Immer auf die Kleinen

Im Namen des AfD-Kreisverbandes Reutlingen wurde ein rassistischer Tweet versendet – zur Verantwortung gezogen wurde ein Praktikant. Klar.

Screenshot eines Posts der AfD Reutlingen, auf dem steht: "Wären wir an der Macht, wäre dies nicht passiert"

Wie immer kriegen die Praktis gar nüscht hin Foto: dpa

Nachdem am vergangenen Sonntag in Reutlingen ein Mann vernommen wurde, der in Verdacht steht, mit einem Dönermesser eine Arbeitskollegin getötet zu haben, reagierte der örtliche AfD-Kreisverband mit einem äußerst fragwürdigen Tweet: „Wären wir an der Macht, wäre dies nicht passiert #Reutlingen#Terroranschlag#machete“. Der Kommentar sorgte augenblicklich für einen Shitstorm. Der Tweet wurde jedoch vonseiten der Menschen hinter dem Twitter-Account verteidigt und noch zusätzlich mit menschenfeindlichen, rassistischen Äußerungen untermauert: „Wir wollen, dass Deutschland wieder funktioniert“, hieß es dort, oder „Es ist ein Moslem gewesen, von daher ist der Hintergrund klar“.

Aufseiten des AfD-Kreisverbandes wurde zunächst ein PRAKTIKANT für die Posts verantwortlich gemacht. Der ­Account wurde geschlossen, für die Äußerungen entschuldigte man sich. Ganz so einfach scheint die Geschichte jedoch nicht zu sein, denn kurz darauf wurde auf der Facebook-Seite des Kreisverbandes vermeldet, dass Letzterer überhaupt keinen Twitter-Account besäße, hier also ein Faker am Werk gewesen sei.

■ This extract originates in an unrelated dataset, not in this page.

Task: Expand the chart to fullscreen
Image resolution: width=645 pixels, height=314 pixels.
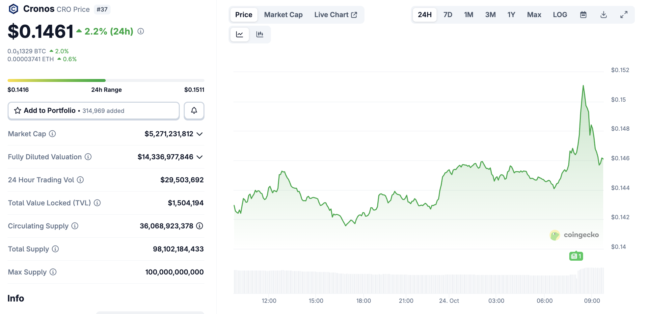Action: tap(624, 14)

Egal, wie sich die Geschichte klären wird, bestehen bleibt die Tatsache, dass zuallererst ein (angeblicher) Praktikant für das Geschehene zur Verantwortung gezogen wurde. PraktikantInnen müssen nicht nur in Partei-Kreisverbänden als Sündenböcke herhalten. Auch als Praktikantin einer Zeitung wie der taz hat man es oft nicht leicht: Hochmotiviert und gewillt, in einer kurzen Zeit eine möglichst große Menge journalistischer Erfahrungen zu sammeln, nimmt man oft bereitwillig diverse Termine wahr. So kann es passieren, dass man sich als Teil merkwürdiger künstlerischer Experimente wiederfindet, sich schwimmend durch die Spree quält oder sich mit komplizierten Menschen auseinandersetzen muss.

Doch das entgegengebrachte Vertrauen ermöglicht auch Freiheiten. So wie der (vermeintliche) Praktikant des AfD-Kreisverbandes die ganze Partei in eine öffentliche Debatte ziehen konnte, könnten auch wir PraktikantInnen die taz ganz schön in Verruf bringen. Wir könnten Rufmordkampagnen oder Verschwörungstheorien anzetteln. Wir könnten im Namen der taz illegale Aktionen starten oder auf sämtlichen Kanälen die politische Kehrtwende der Zeitung verkünden.

Aber wir tun es nicht.

Weil uns die Arbeit vor allem Spaß macht. Weil wir uns unsere Karriere nicht versauen wollen. Vor allem aber deshalb, weil die taz uns nicht als Trottel für alles vorschiebt, wenn mal etwas schiefläuft.